There is always going to be a person who is just better than you at something. We have heard it, seen it, and experienced it firsthand our entire lives. There is that person who is involved in more clubs, that guy who seems more passionate and more sure about their future goals, or that girl who can basically tell her life story to a complete stranger without being the socially awkward turtle that basically would rather shut her mouth than let someone know what she is actually thinking.
We have all been there, haven't we? Why couldn't be that better person?
Then why is it that sometimes I feel alone in this battle between accepting who I am and believing I am not good enough to go any further?

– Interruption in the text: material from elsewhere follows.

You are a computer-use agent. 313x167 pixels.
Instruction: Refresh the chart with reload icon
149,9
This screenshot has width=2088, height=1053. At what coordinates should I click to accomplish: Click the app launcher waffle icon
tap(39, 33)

When I was younger, I was the type of person who didn't tell anyone what type of religion that my family practiced because I was worried about being judged. What girl wants to tell everyone in her Catholic school that she wasn't like the rest of them? For example, at Ash Wednesday Mass during school, I saw proud people going around school with their ashes on their forehead and proclaiming how proud they were in their beliefs. But there I was, petrified to express my own.
Why is it so hard to be different? Why are we sometimes terrified to shout out "This is who I am. Accept it or leave it"?

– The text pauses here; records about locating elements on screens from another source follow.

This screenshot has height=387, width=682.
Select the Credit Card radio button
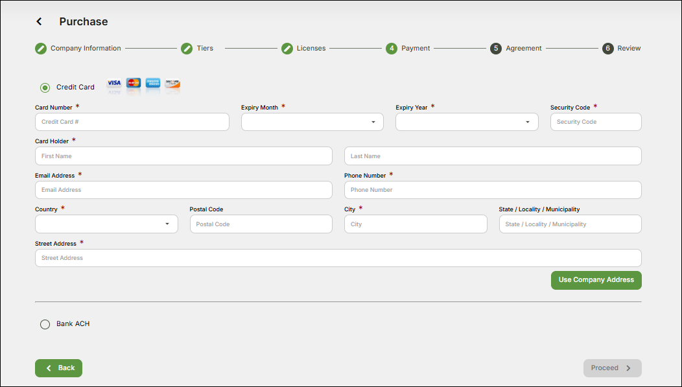pyautogui.click(x=45, y=88)
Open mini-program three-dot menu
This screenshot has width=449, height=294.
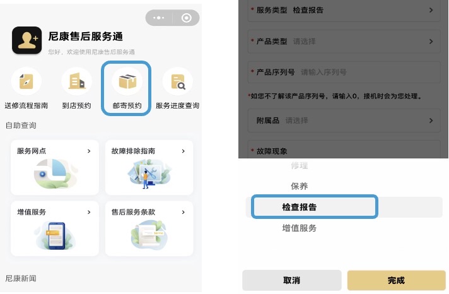point(160,18)
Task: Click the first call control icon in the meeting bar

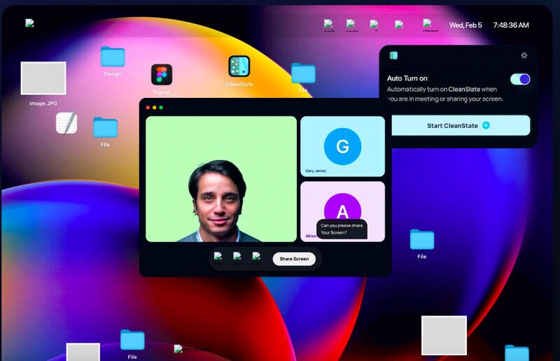Action: coord(218,258)
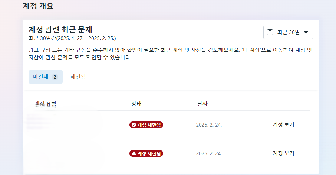
Task: Switch to the 해결됨 tab
Action: (x=78, y=77)
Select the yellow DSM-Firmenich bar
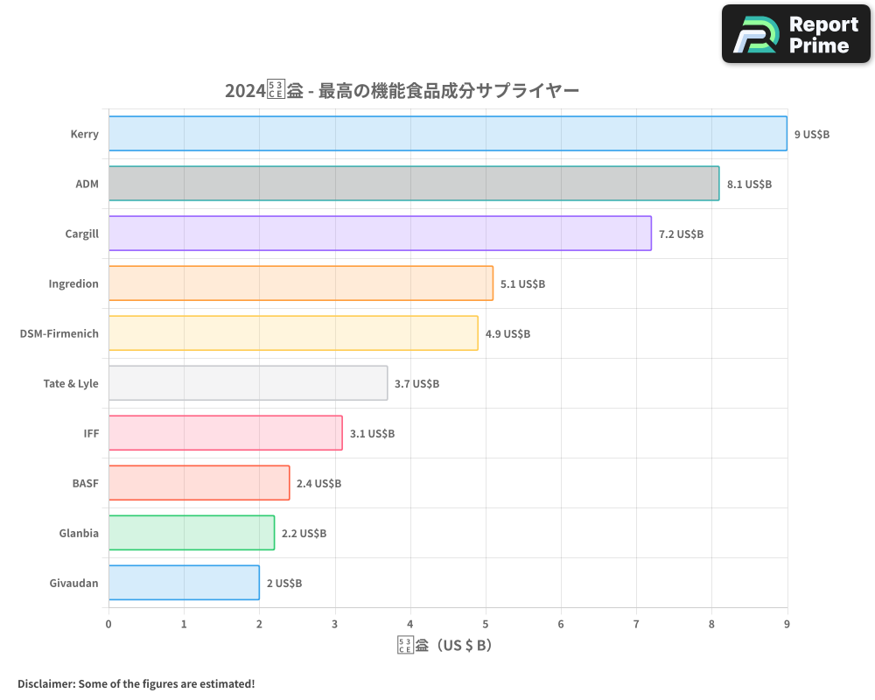Image resolution: width=875 pixels, height=700 pixels. tap(293, 333)
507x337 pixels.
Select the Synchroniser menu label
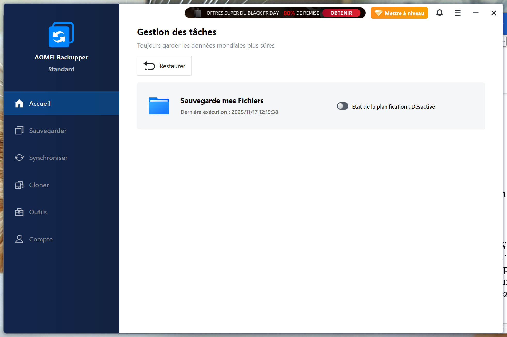click(x=48, y=158)
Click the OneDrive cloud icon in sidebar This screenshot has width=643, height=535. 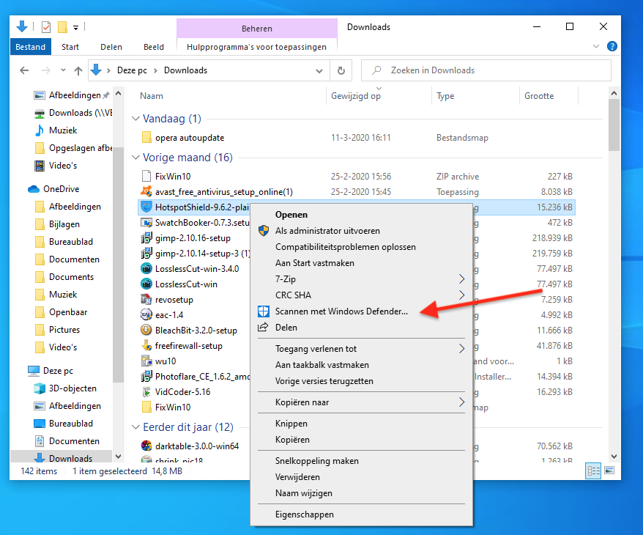point(34,189)
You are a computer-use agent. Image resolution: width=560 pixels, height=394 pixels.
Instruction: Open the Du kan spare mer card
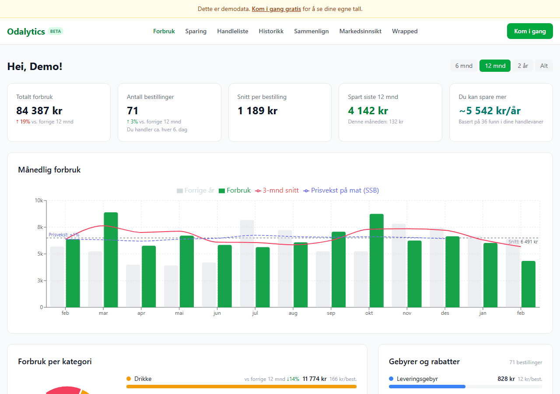click(x=501, y=113)
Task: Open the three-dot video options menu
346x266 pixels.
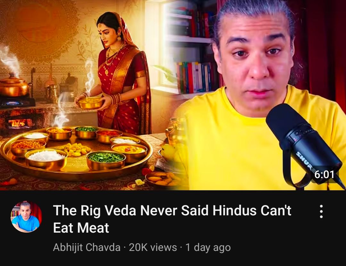Action: click(x=321, y=211)
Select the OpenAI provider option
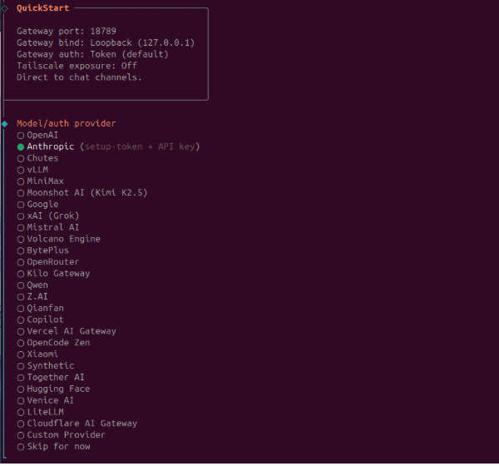This screenshot has width=499, height=466. click(42, 135)
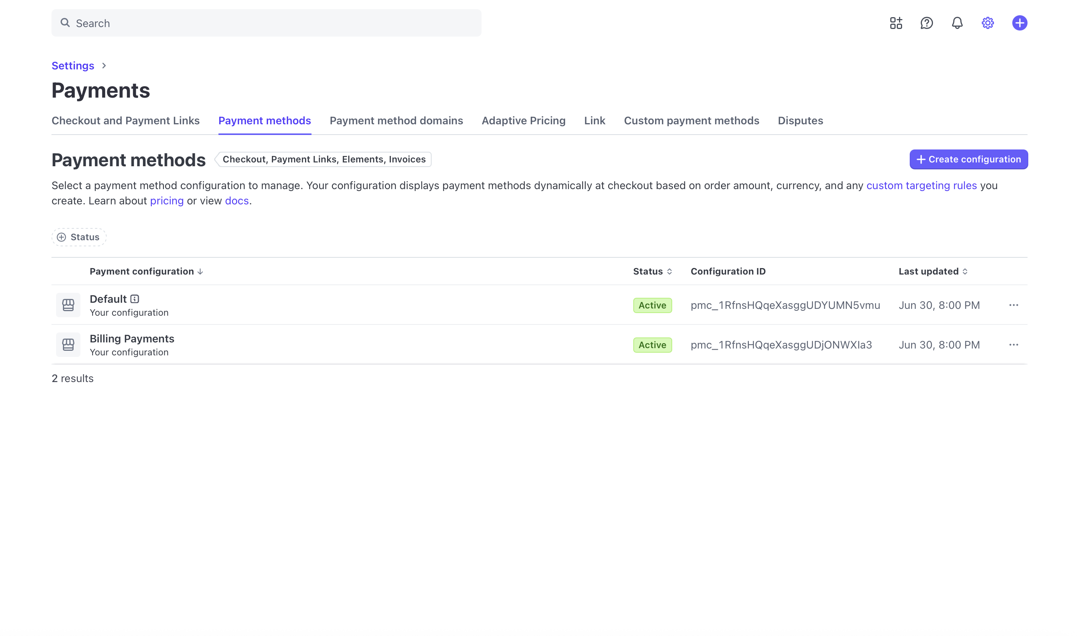Viewport: 1079px width, 636px height.
Task: Add the Status filter
Action: (79, 237)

I cannot tell you how many times where I would have a conversation with someone, waiting to get a gauge on how they think I should feel about the topic and just go with their opinion. Did it matter if I actually felt that way? Of course! But I just wanted to feel as if I wasn't wrong...if I wasn't different.

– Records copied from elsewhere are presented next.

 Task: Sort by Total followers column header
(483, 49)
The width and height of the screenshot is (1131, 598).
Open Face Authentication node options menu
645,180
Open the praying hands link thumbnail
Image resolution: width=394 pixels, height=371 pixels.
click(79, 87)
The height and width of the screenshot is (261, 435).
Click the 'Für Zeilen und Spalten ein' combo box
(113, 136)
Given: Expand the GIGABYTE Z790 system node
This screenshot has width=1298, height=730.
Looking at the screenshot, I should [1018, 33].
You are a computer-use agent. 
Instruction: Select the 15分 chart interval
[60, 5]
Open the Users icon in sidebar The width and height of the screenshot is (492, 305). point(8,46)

But writing this now, I type the words to realize that I am basically lying to myself if I think that fitting in is the best way to live. Being quiet and not expressing who I am is not who I really want to be. I want to be goofy and not be afraid to tell jokes, just because people might not think they are funny. I want to be nerdy and say some irrelevant fact about the color pink in the middle of the conversation.
In the past couple months, I realized that people don't really see when they look at me. And that's not even their fault. I created this barrier so tall and heavy, expecting someone to break down my walls when I had a perfectly good door from my side that I could've let people in.
Basically, I am trying to say that different can be scary. Everybody hates change. But if we don't give ourselves the opportunity to grow with this difference, we lose the chance at learning about others around us and at keeping true to ourselves. What good are we if we decide that we aren't good enough?